Jednak kontestacja zasady odpłaty przez Hioba, który cierpi nie zgrzeszywszy, i samego Jezusa (zob. J 9,1–3) przesuwa akcent na Sąd Ostateczny, który przypieczętuje ludzką historię; takie jest znaczenie typowych dla Starego Testamentu wyrażeń: „dzień Pański”, „w owym dniu”, „nadejdą dni”, „na końcu” „czasów”, „w owym czasie”, a także zwykłego „wówczas”. U kresu dziejów ludzkości „wejrzy Najwyższy i ujmie się za sprawiedliwymi, i wyda słuszny wyrok” (Syr 35,18). „W owym czasie” – czytamy w Księdze Daniela – „wielu, co śpi w prochu ziemi, zbudzi się: jedni do wiecznego życia, drudzy ku hańbie, ku wiecznej odrazie” (12,2).
To wielka nadzieja dla cierpiących z powodu niesprawiedliwości i właśnie „dzień sądu” – sformułowanie drogie Nowemu Testamentowi – przywróci sens historii i ukaże oblicze prawdziwego Sędziego, który sądzić będzie w prawdzie i sprawiedliwości. Oczywiście Bóg już teraz daje nam odczuć, że nie jest obojętny na zło i właśnie rozpoczyna swoje panowanie sprawiedliwości: „Teraz odbywa się sąd nad tym światem. Teraz władca tego świata zostanie wyrzucony precz” (J 12,31). Wraz ze śmiercią i zmartwychwstaniem Chrystusa starcie dobra ze złem ukazuje już dziś, jaki będzie kres.

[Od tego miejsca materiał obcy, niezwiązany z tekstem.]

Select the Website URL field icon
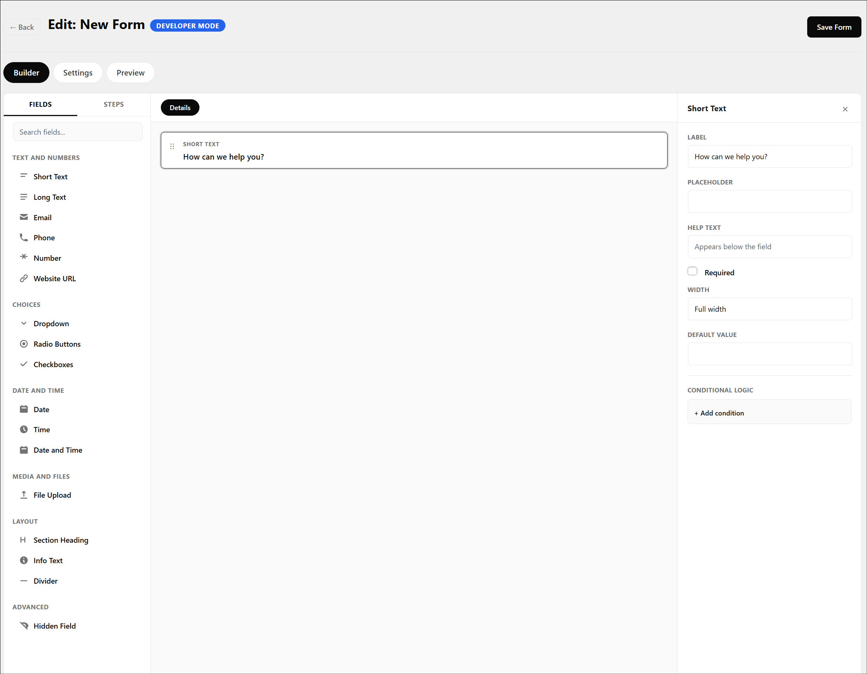 pos(24,278)
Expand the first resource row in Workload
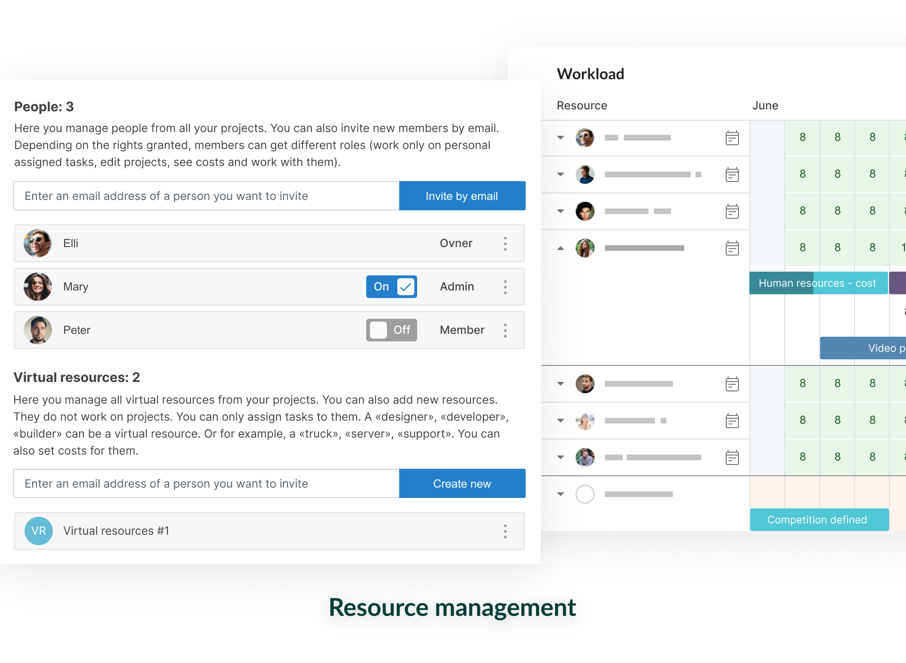The height and width of the screenshot is (663, 906). (561, 138)
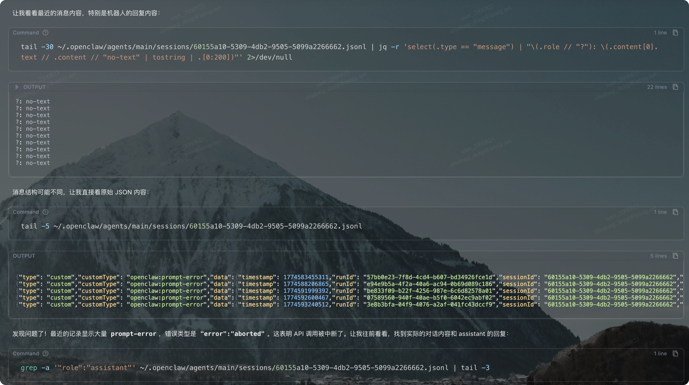The height and width of the screenshot is (385, 689).
Task: Open help icon beside first Command label
Action: (x=45, y=33)
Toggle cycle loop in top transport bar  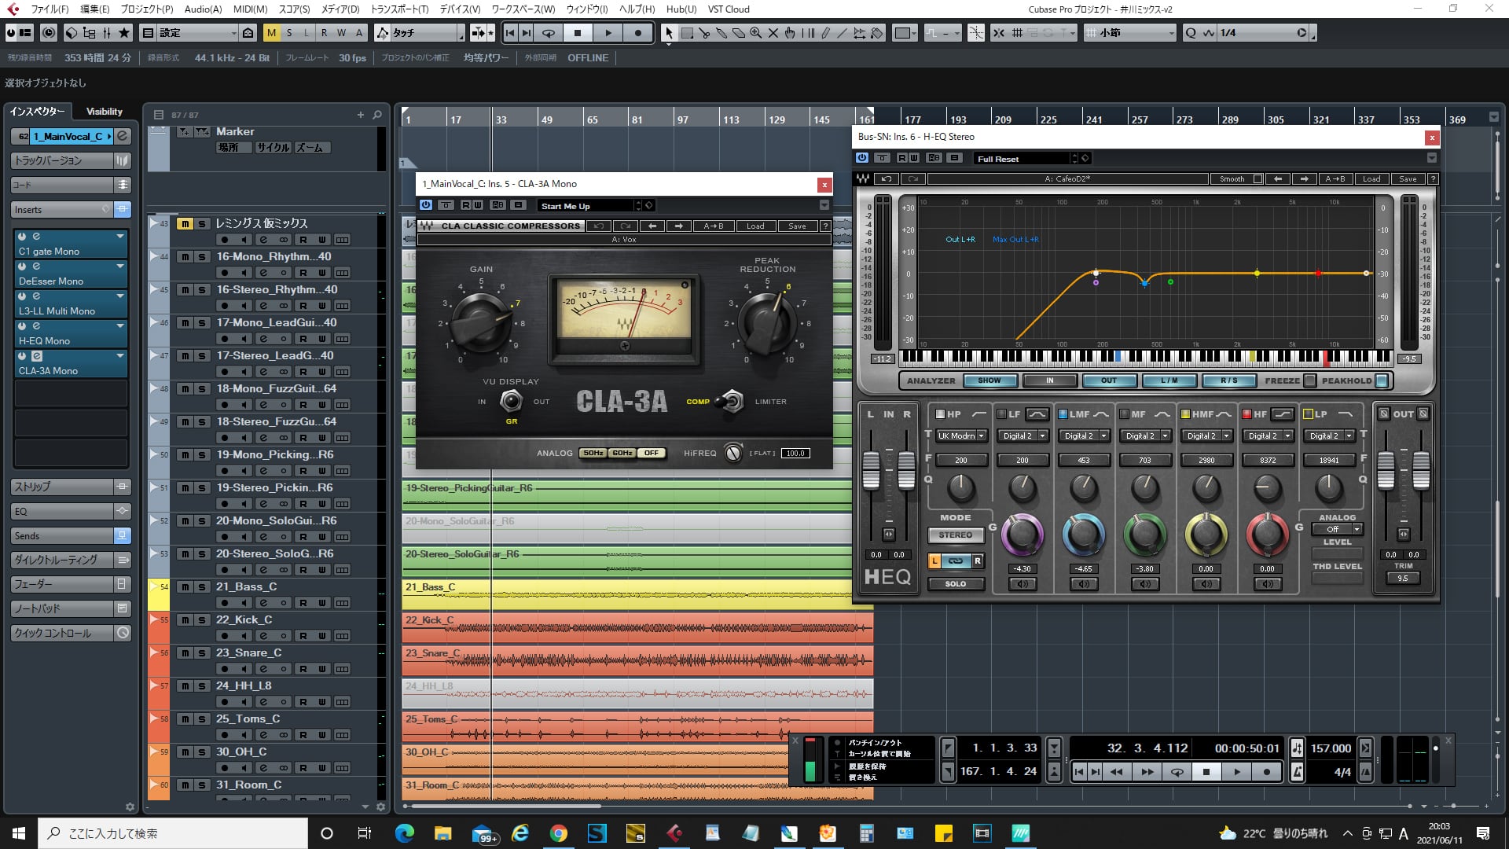click(549, 33)

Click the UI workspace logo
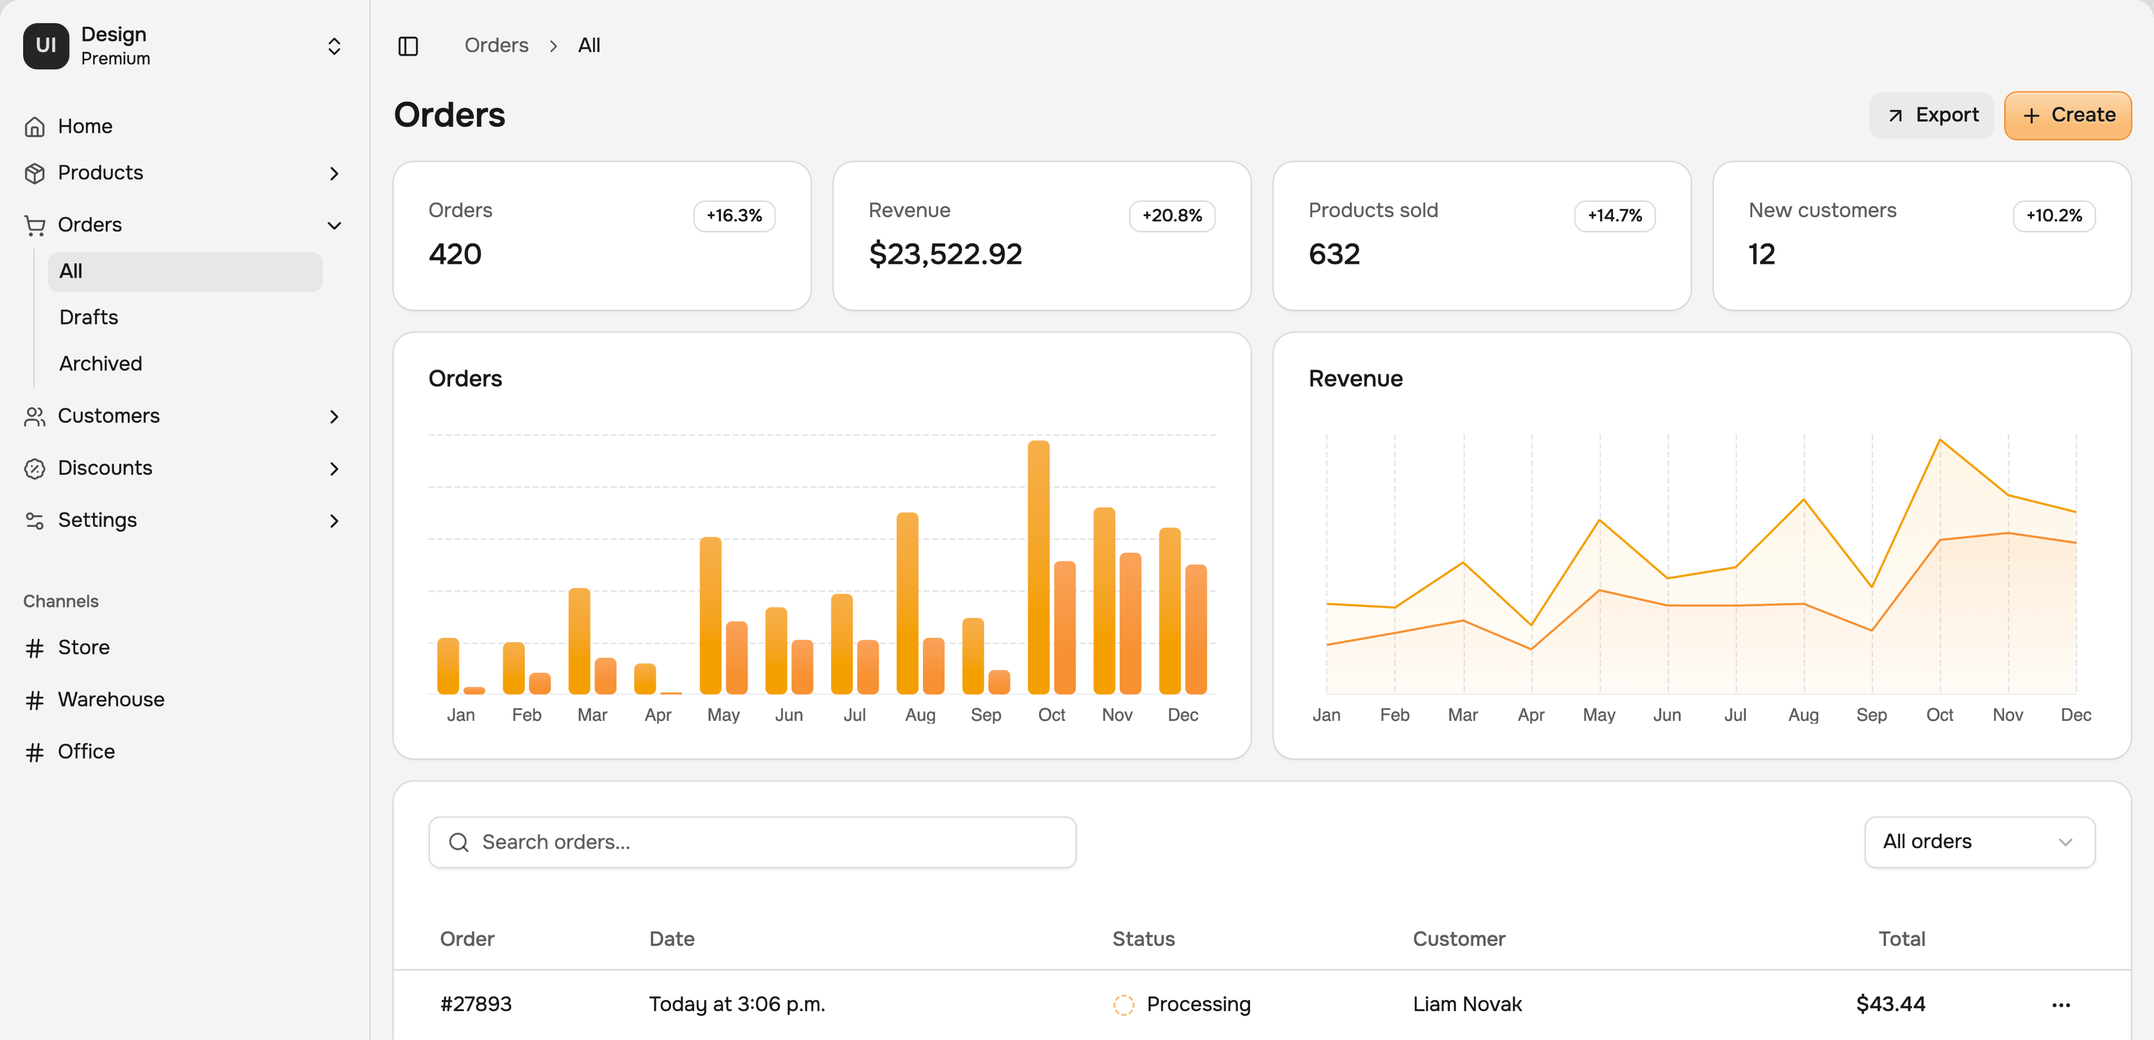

Pascha bowiem pozwala dojrzeć, iż „nadchodzi bowiem godzina, kiedy wszyscy, co są w grobach, usłyszą głos Jego: i ci, którzy pełnili dobre czyny,” „pójdą na zmartwychwstanie do życia; ci, którzy pełnili złe czyny – na zmartwychwstanie do potępienia” (J 5,28–29). W listach św. Pawła i w Apokalipsie zarysowuje się to ostateczne wydarzenie, które jednak już teraz ma swój początek w życiu osobistym i społecznym. Samo „usprawiedliwienie” przez wiarę jest doświadczeniem wyzwolenia od grzechu, doświadczeniem sądu Bożego.
Niemniej najbardziej wyraziste wyobrażenie Sądu Ostatecznego znajdziemy w słynnej scenie z Ewangelii św. Mateusza z Synem Człowieczym zasiadającym jako Król-Pasterz przed wszystkimi ludźmi, gotowym oddzielać owieczki od kozłów (25,31–46). Jedynym kryterium tego podziału będzie miłość, a dotyczyć ono będzie i wierzących, i niewierzących (także tych, którzy nie myśleli o Chrystusie, kiedy zajmowali się głodnym, spragnionym, przybyszem, nagim, chorym i więźniem). Konkluzja tego obrazu Sądu jest jasna: wszystko, czego nie uczyniliście (albo co uczyniliście) jednemu z tych najmniejszych, tegoście i Mnie nie uczynili (Mnieście to uczynili). „I pójdą ci na wieczną karę, sprawiedliwi zaś do życia wiecznego” (por. Mt 25,40.45–46).”